Hebrew University of Jerusalem researchers have found for the first time that a
specific protein is essential not only for maintaining a healthy retina but may
also have implications for other conditions involving the immune, reproductive,
vascular and nervous systems, as well as for cancers.
Their work,
reported recently in the journal Neuron, highlights the role of “Protein S” in
the maintenance of a healthy retina through its involvement in the process of
pruning photoreceptors, the light-sensitive neurons in the eye. This process is
also referred to as phagocytosis.
These photoreceptors keep growing and
elongating from their inner end. In order to maintain a constant length, they
must be pruned from their outer end by specialized cells called retinal pigment
epithelial cells. Without such pruning – which also clears away many free
radicals and toxic byproducts generated during visual biochemical reactions –
photoreceptors would succumb to toxicity and degenerate, leading if unchecked to
blindness.
A receptor molecule called Mer is a key in photoreceptor
pruning and is thus vital for retinal health.

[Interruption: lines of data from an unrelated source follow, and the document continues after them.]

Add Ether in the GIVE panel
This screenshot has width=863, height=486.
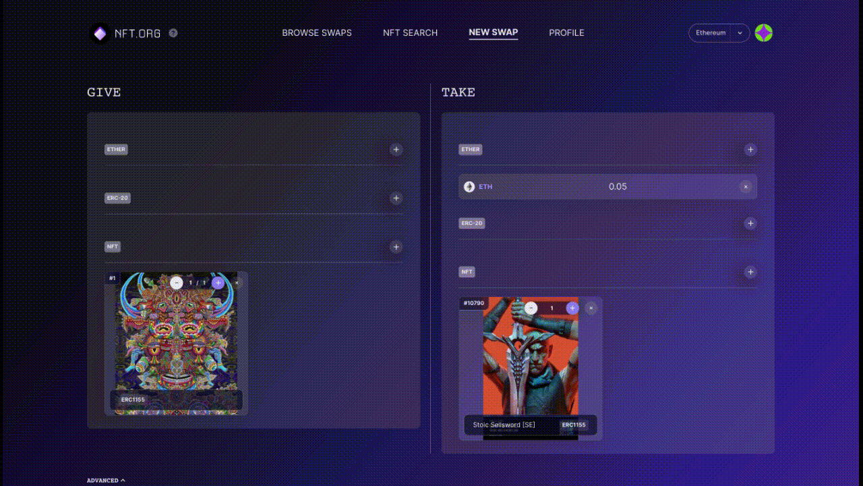[x=396, y=150]
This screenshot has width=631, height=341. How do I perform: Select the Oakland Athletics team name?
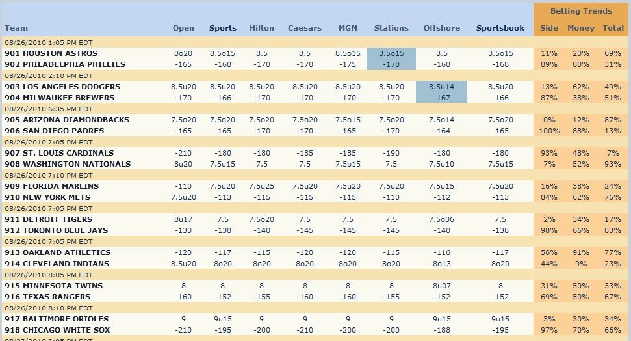[58, 252]
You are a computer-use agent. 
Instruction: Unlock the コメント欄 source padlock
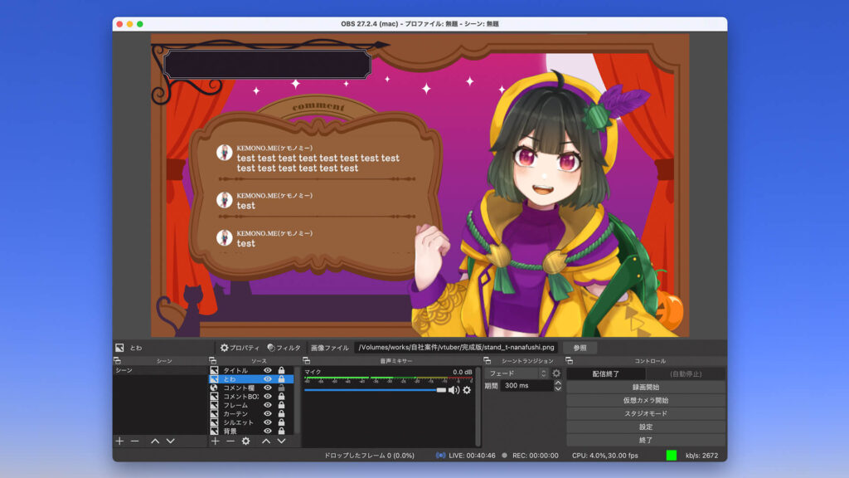283,388
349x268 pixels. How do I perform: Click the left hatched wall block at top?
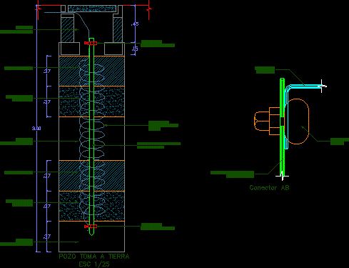click(x=67, y=29)
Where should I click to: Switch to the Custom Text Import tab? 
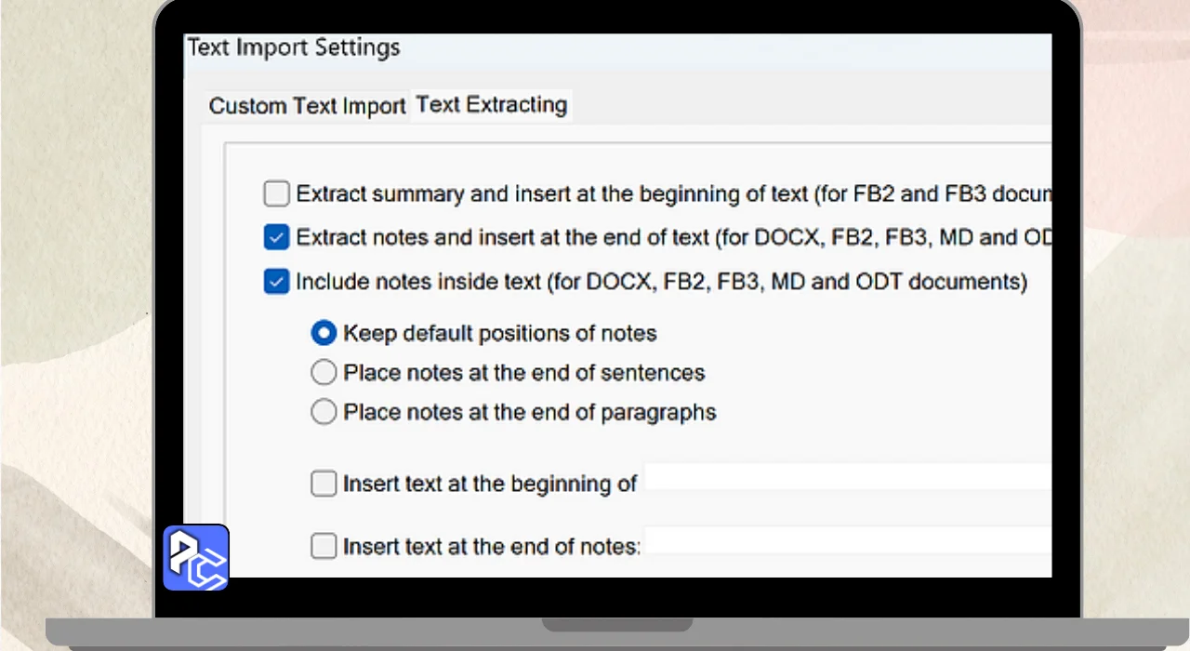307,106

Mutations in the mouse, rat
and human Mer genes cause retinal degeneration, which finally leads to
blindness.
The published HU study, headed by Dr. Tal Burstyn-Cohen of the
Institute of Dental Sciences and colleagues at the Salk Institute in California,
focuses on the molecules activating Mer in this pruning mechanism. Although two
such molecules – Gas6 and Protein S – were identified previously, it was yet to
be proven that they also play a role in a living organism. To show this, the
researchers found in their experiments on laboratory animals that both Gas6 and
Protein S are needed to activate pruning of retinal photoreceptors, and thus
maintain a healthy retina.
These findings could have practical
implications, they wrote, since Protein S also functions as a potent
anticoagulant.
People with Protein S deficiency are at risk for
life-threatening blood clots, and thromboembolism – a clot that breaks loose and
is carried by the blood stream to plug another vessel.
These results
further open new avenues of research into the role of Protein S in activating
the receptors in other tissues where its function has been shown to be
important, such as in the immune, reproductive, vascular and nervous systems, as
well as in various cancers where activation of receptors has been observed. For
example, since Protein S is important for blood vessel formation, neutralizing
Protein S in the blood vessels supplying blood to cancer growths could interfere
with the cancer’s blood supply.
This project was initiated during
Burstyn-Cohen’s postdoctoral training at the Salk Institute in California, and
continued as a collaborative work from her newly established lab at the HU
Institute of Dental Sciences.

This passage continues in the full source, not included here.